To H.E. the Ambassador of the Islamic Republic of Iran in Paris
A letter from ACDN sent on March 20, 2006

Published 18 September 2007

The "Iran Crisis" has been going on for two years, and we’re still hearing the noise of marching soldiers - more than ever, after the alarming words of President Sarkozy and his Minister of Foreign Affairs Bernard Kouchner.

And yet there exists a simple, peaceful, ecological and economic solution that seems almost designed to please everyone ... except the fanatics of the atom bomb. ACDN has expounded it three times to the principal parties the Iranians: in this letter; then in an interview with Mr Moujani, acting head of the Embassy; and then when Mr Moujani came to Saintes with an official delegation for the 2nd RID-NBC Rally, during the public discussion in which he kindly agreed to participate.

The Iranians we spoke to rejected this solution with arguments which we did not find altogether convincing. But at least they heard us expound it. The Ambassador of Israel, also invited on the Rally, did not even see fit to reply. As for the French Ambassador to the Conference on Disarmament, he would willingly have come.. only his superiors advised him against it.

A pity, wouldn’t you say?

What exactly do they all want, these Iranian, Israeli, US ... and French diplomats and governments? Peace? War over nuclear weapons? Nuclear war for the sake of monopolising nuclear weapons? (*)

Saintes, 20 March 2006

H.E. Seyed Mohammad Sadegh KHARAZI

Embassy of the Islamic Republic of Iran

4, Avenue d’Iéna - 75116 Paris


ACDN is deeply concerned about the events surrounding the "Iran nuclear dossier", and has been trying for months to draw the attention of French public opinion and political leaders to the need to find a just and peaceful solution to the crisis.

We have helped to distribute the International Appeal of Parliamentarians and Civil Society regarding this dossier. On our website we have published numerous documents about it, most recently the letter sent to Friends of the Earth, Australia, by the Iranian embassy in Canberra.

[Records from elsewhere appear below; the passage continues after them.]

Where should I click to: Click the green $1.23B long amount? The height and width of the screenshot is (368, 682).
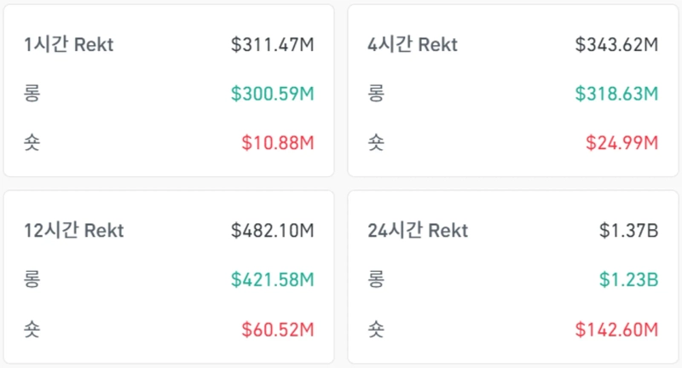click(x=629, y=279)
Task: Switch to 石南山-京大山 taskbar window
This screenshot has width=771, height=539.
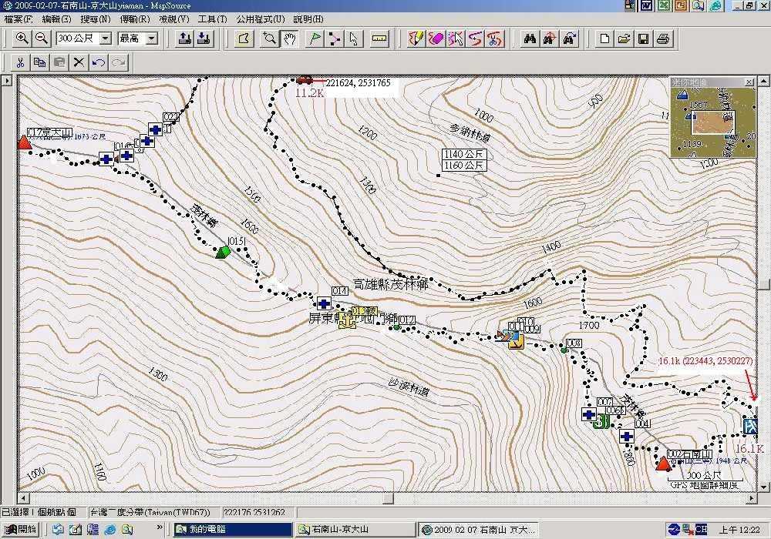Action: (355, 529)
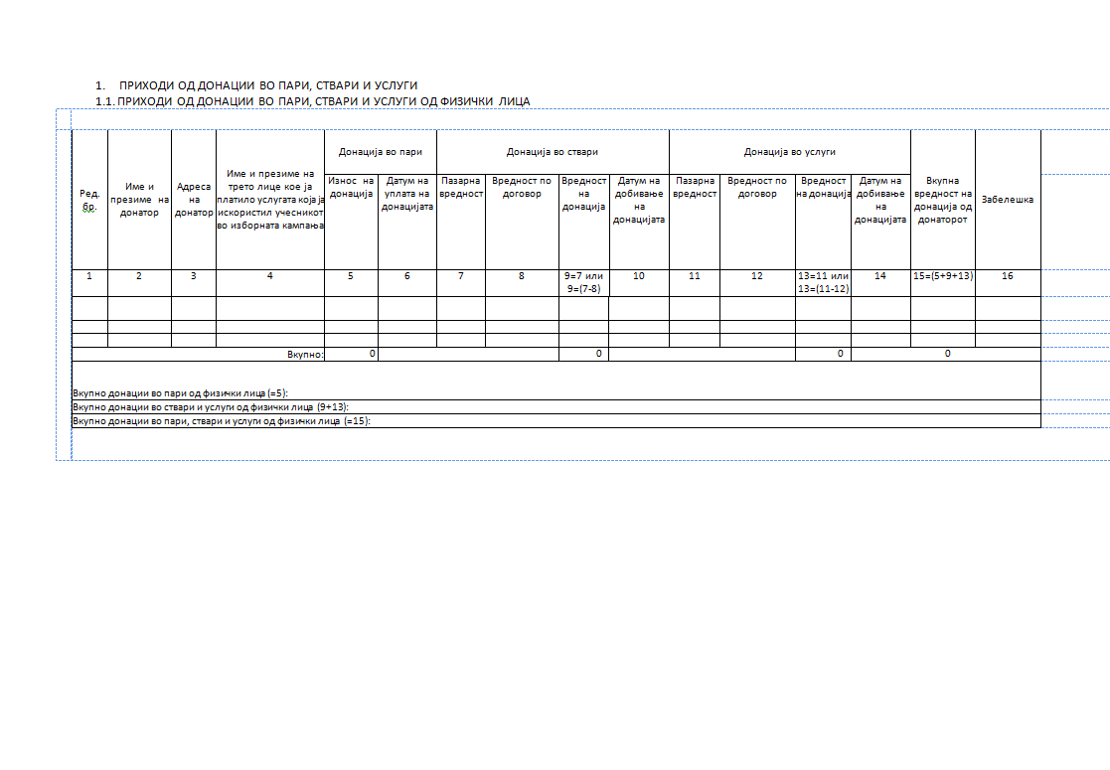Select the row 'Вкупно донации во ствари и услуги (9+13)'
This screenshot has height=770, width=1110.
(x=211, y=407)
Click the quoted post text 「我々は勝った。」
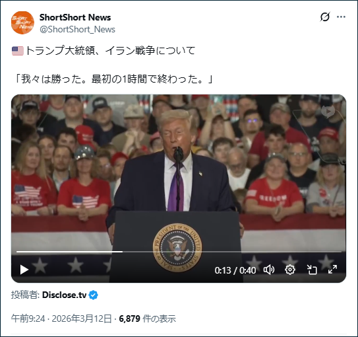The width and height of the screenshot is (358, 337). tap(53, 79)
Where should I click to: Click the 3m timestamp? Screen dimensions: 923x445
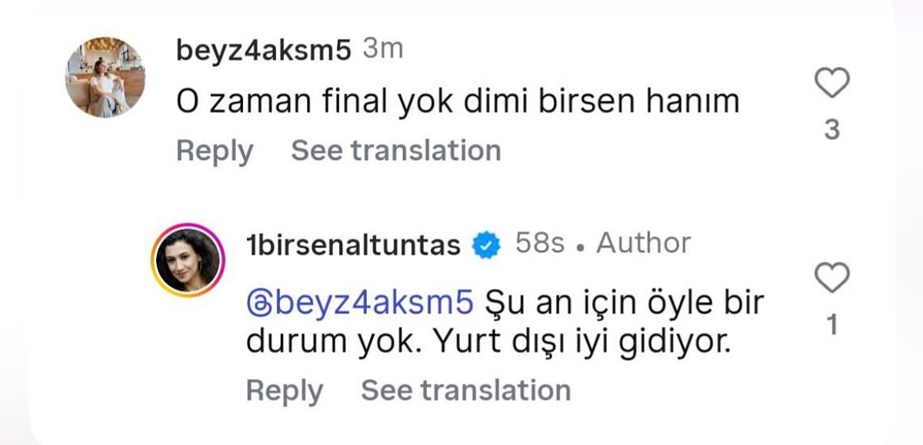[x=382, y=50]
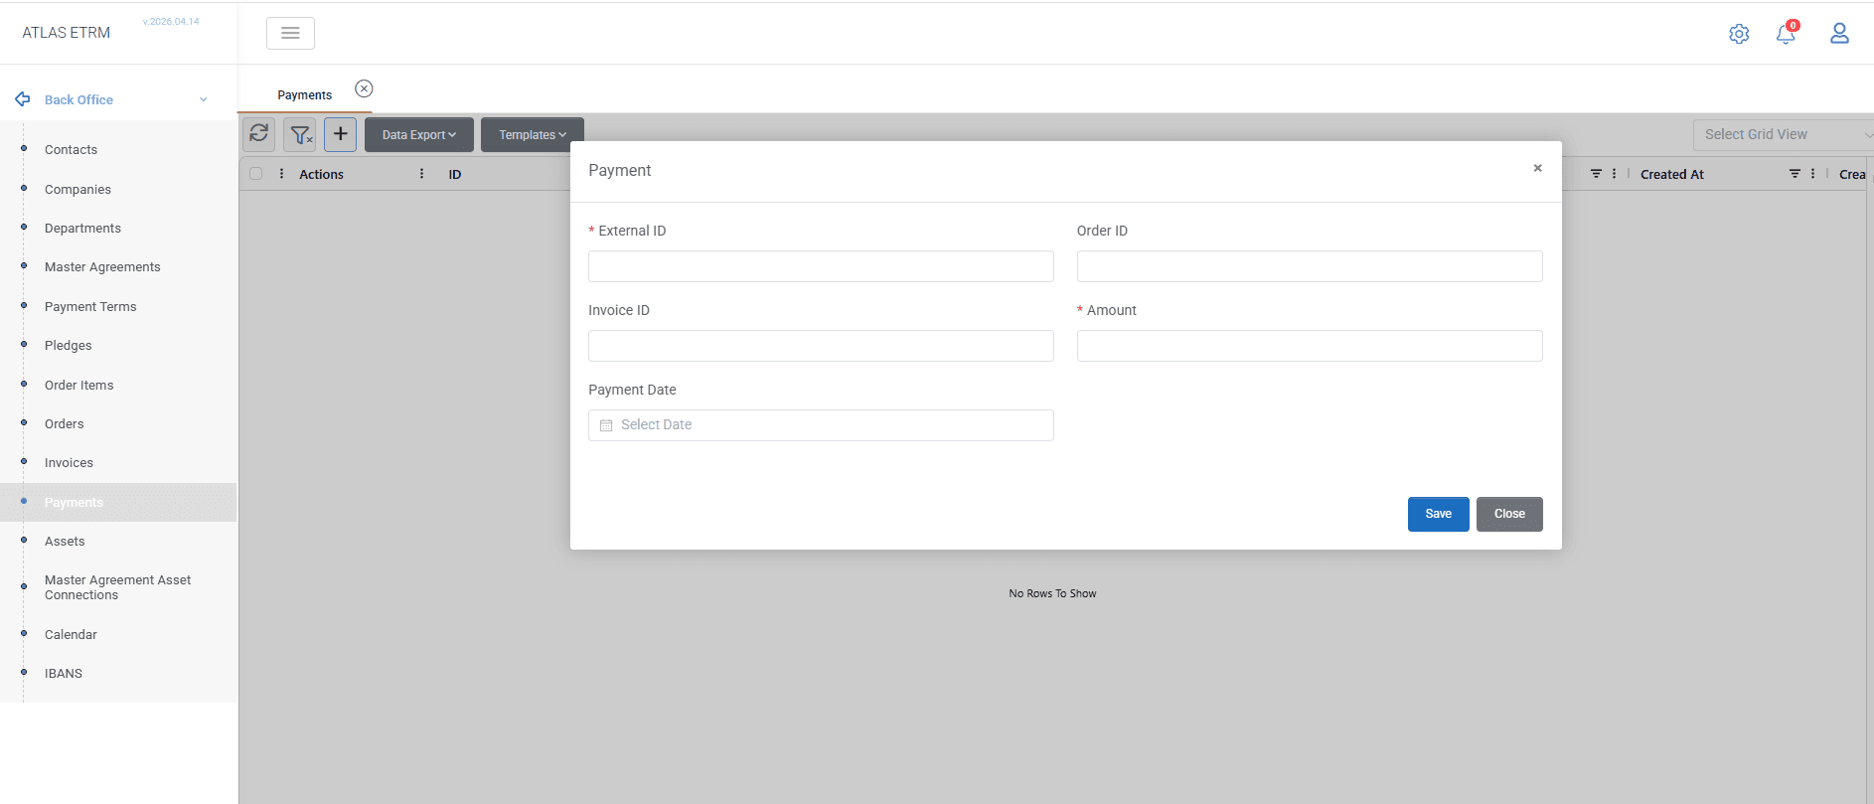Tick the select-all checkbox in grid header

256,174
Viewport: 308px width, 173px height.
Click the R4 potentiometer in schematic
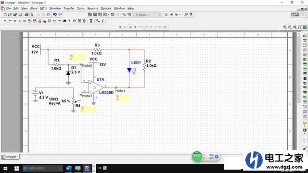click(74, 102)
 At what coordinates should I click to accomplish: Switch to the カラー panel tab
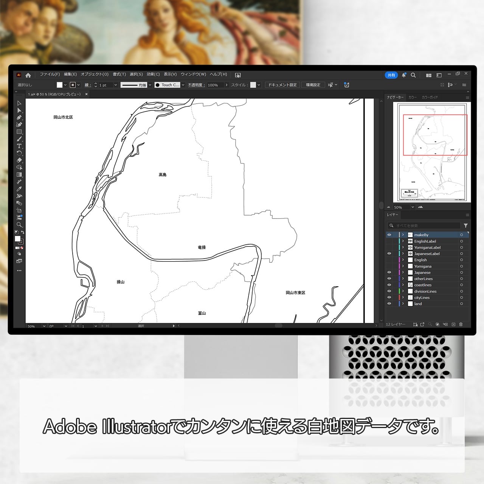tap(412, 98)
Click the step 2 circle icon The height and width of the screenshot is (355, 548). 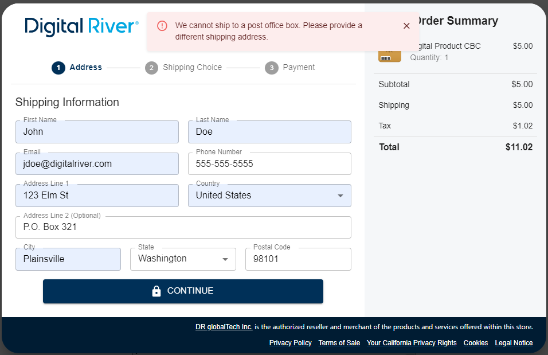(151, 68)
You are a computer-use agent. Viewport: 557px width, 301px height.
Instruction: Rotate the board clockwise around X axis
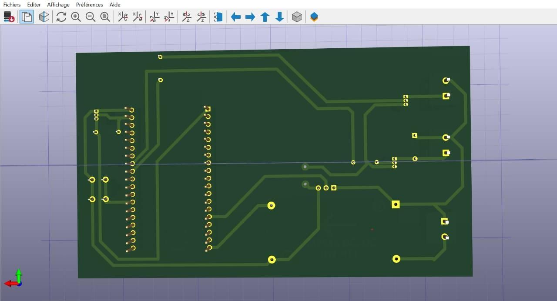tap(123, 17)
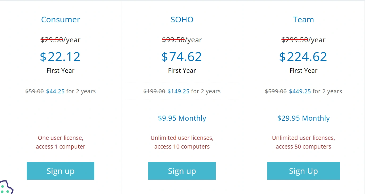Viewport: 365px width, 194px height.
Task: Click the "access 10 computers" text
Action: (182, 147)
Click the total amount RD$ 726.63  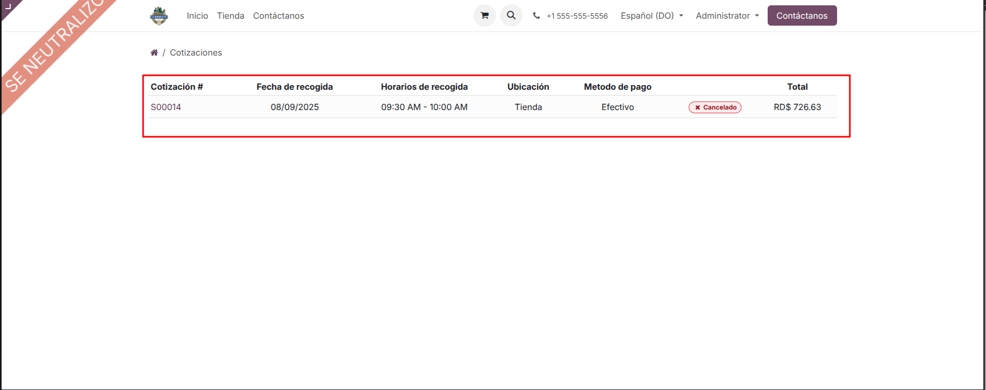click(x=797, y=107)
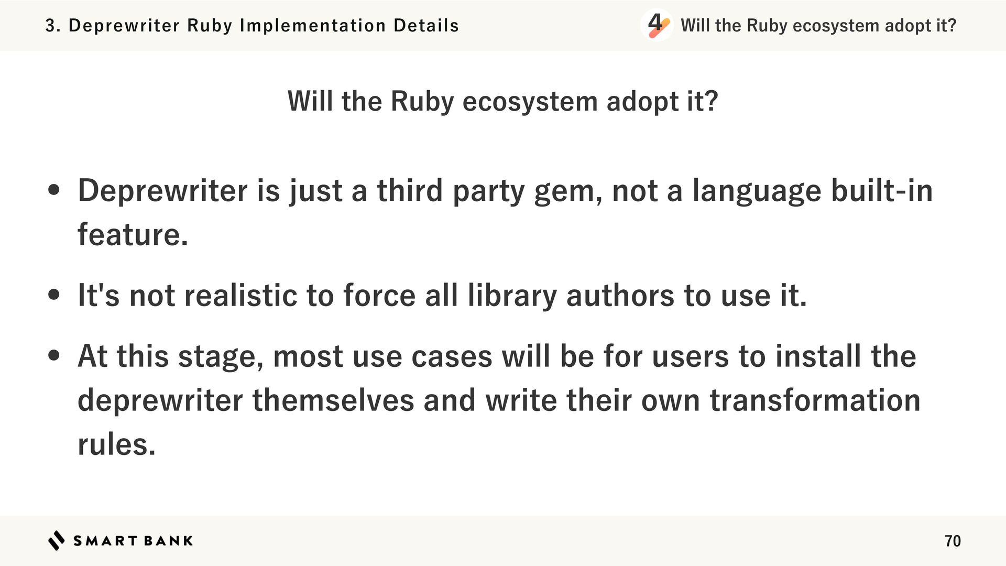Click the SmartBank slash logo mark

pyautogui.click(x=57, y=540)
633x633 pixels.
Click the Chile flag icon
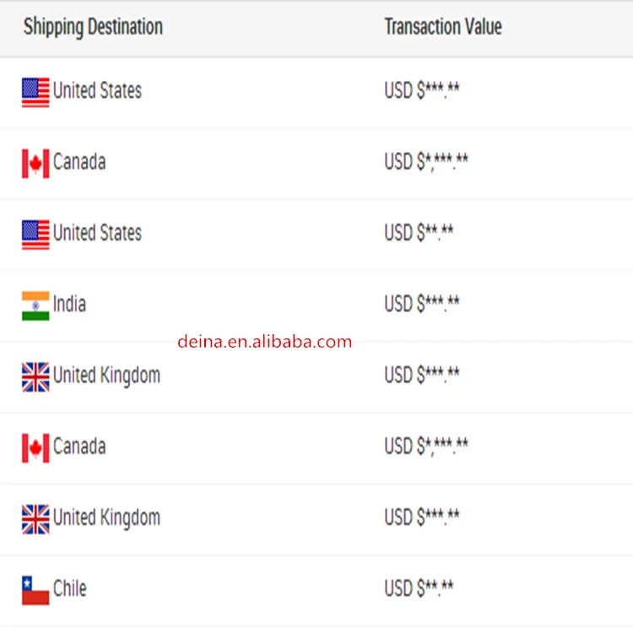point(35,590)
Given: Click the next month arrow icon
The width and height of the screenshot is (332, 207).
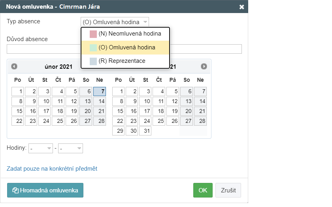Looking at the screenshot, I should coord(204,66).
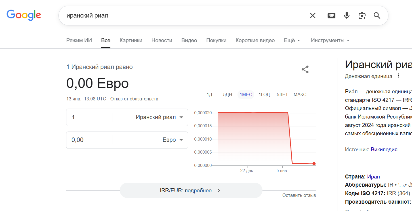Image resolution: width=412 pixels, height=211 pixels.
Task: Open search by image camera icon
Action: click(x=362, y=16)
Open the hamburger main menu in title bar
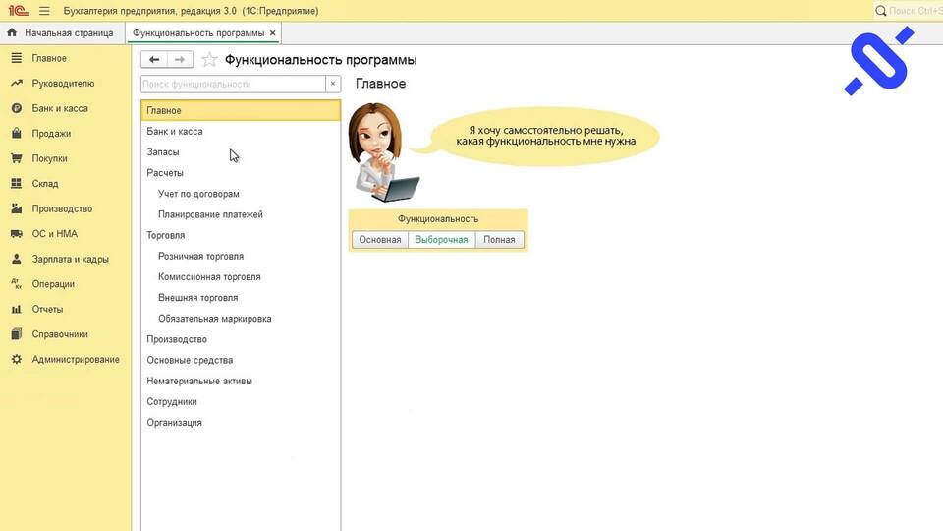Viewport: 943px width, 531px height. coord(44,11)
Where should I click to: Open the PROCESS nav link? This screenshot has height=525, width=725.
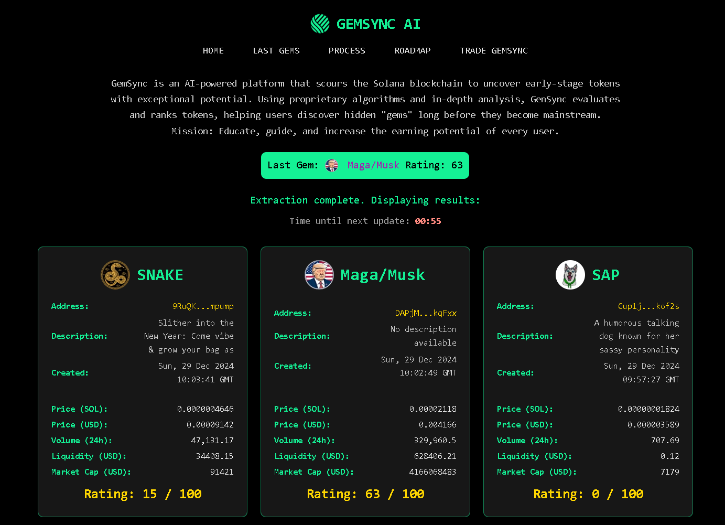point(347,51)
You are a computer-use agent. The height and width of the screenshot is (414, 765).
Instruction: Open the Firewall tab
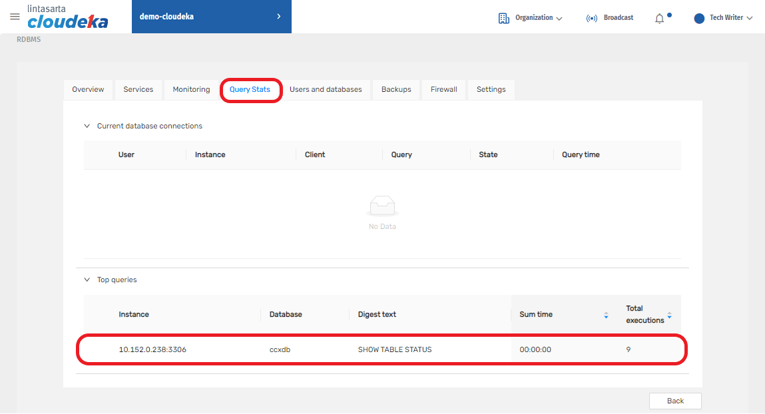pos(443,89)
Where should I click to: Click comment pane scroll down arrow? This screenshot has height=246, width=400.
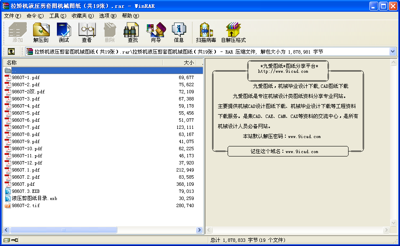click(393, 223)
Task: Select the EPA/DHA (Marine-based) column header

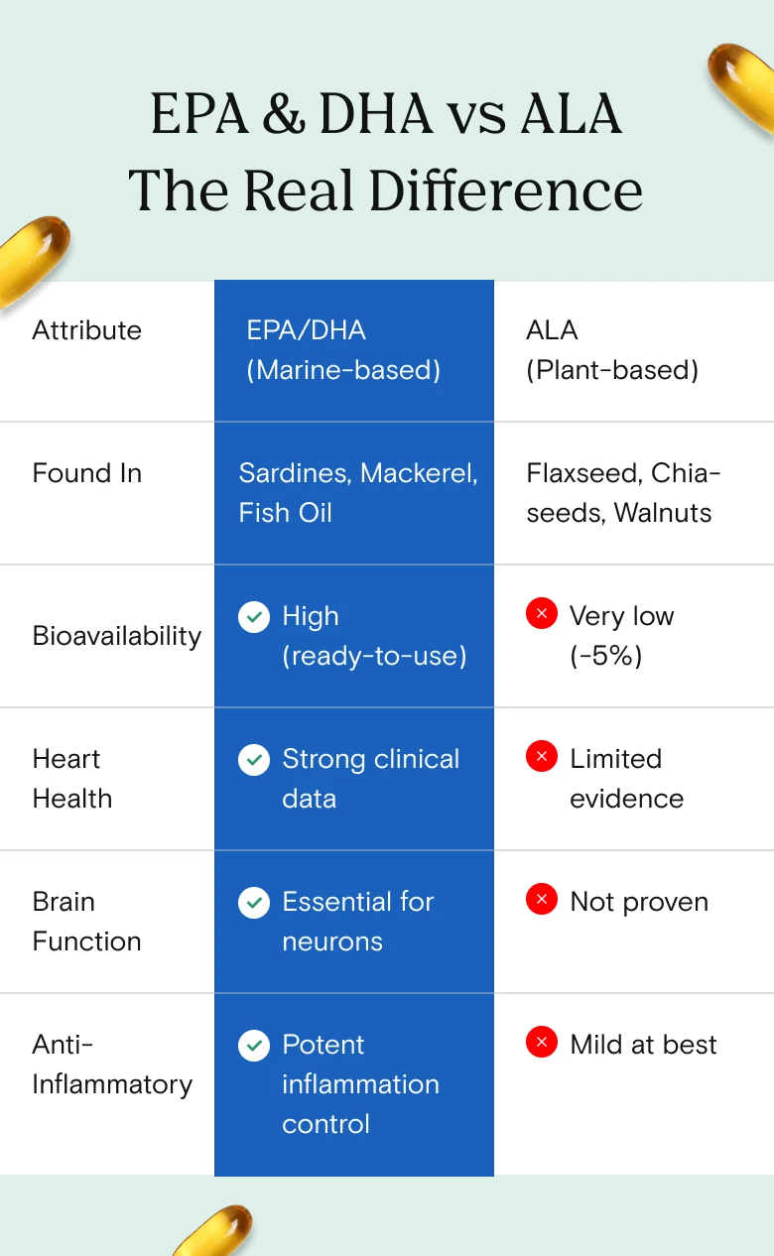Action: 343,350
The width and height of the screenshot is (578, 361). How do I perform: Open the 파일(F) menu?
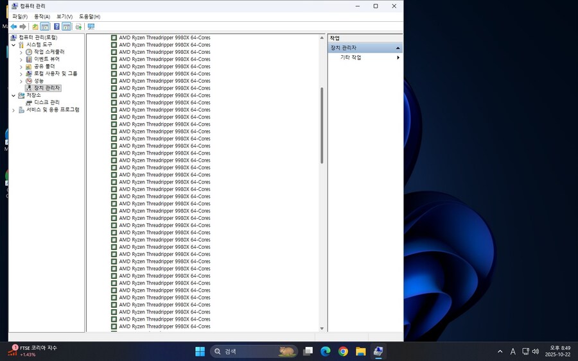(x=20, y=17)
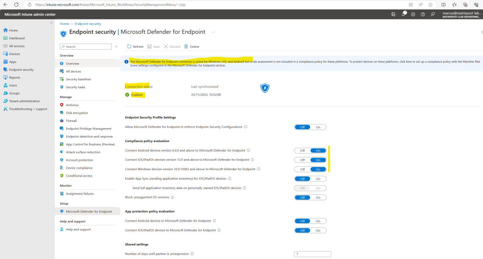
Task: Collapse the left navigation pane chevron
Action: [x=51, y=22]
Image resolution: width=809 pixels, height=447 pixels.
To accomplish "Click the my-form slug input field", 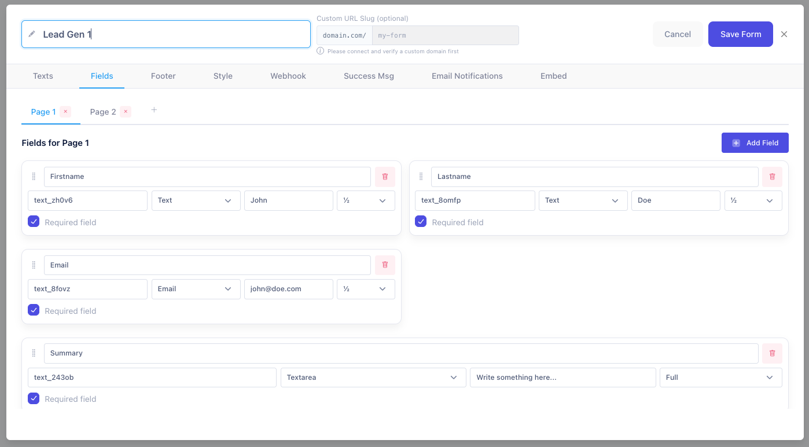I will 445,35.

This desire to make known the Iranian viewpoint on the crisis and to help towards its peaceful solution should not be seen as a general approval of all the Iranian government’s policies, or of the principles and practices of any state whatsoever which imposes on all citizens the rules of conduct drawn from a particular religion.

We protest particularly and with great vigour against the grave infringements of the basic rights of men, women and children, and the attacks on freedom of conscience and expression of which individuals and minority groups in Iran are the victims.

Similarly, we have difficulty believing in Iran’s peaceful intentions when we hear its president ask for Israel to be rubbed off the map. Such statements lead us to doubt the assurances given by your country that no military use will be made of the skills and technical means that it is initially using for purposes of "civilian research". The fear expressed by numerous governments and by the IAEA that Iran may one day follow the detestable path of North Korea does not seem to us totally unfounded.

We therefore object in advance to any use of this letter which quotes only the passages favourable to Iran’s views and which leaves out the grave concerns that we have just expressed.

Having said that, we still share the feeling that, despite very comprehensible fears, there is discrimination against Iran in the current crisis.

It is, for example, illogical that some states keep their nuclear weapons while forbidding others to obtain any. The NPT in article VI foresaw the removal of this historical contradiction by demanding that the de jure nuclear states - including France - should eliminate their arsenals. They must therefore implement without delay this undertaking which they signed.

Nor is it admissible that the de facto nuclear states like Israel, India and Pakistan should keep their weapons, and even that the international community should now be preparing to give so-called "civilian" technological assistance to one of them. Like Iran, and like all states with or without nuclear weapons, whether parties to the NPT or not, they must renounce these weapons.
The current crisis therefore raises a problem which is bigger than the single case of Iran - its solution lies in the elimination of all nuclear weapons and other weapons of mass destruction, both in the Middle East and in the rest of the world, including France.

The crisis also shows how dangerous nuclear technology can be, both in itself as the Chernobyl catastrophe proved (and others), and because of its dual nature. This dangerousness suggests a solution where Iran could perhaps take the initiative, if it plays a sort of diplomatic gambit by sacrificing a pawn which is more dangerous than useful, despite appearances.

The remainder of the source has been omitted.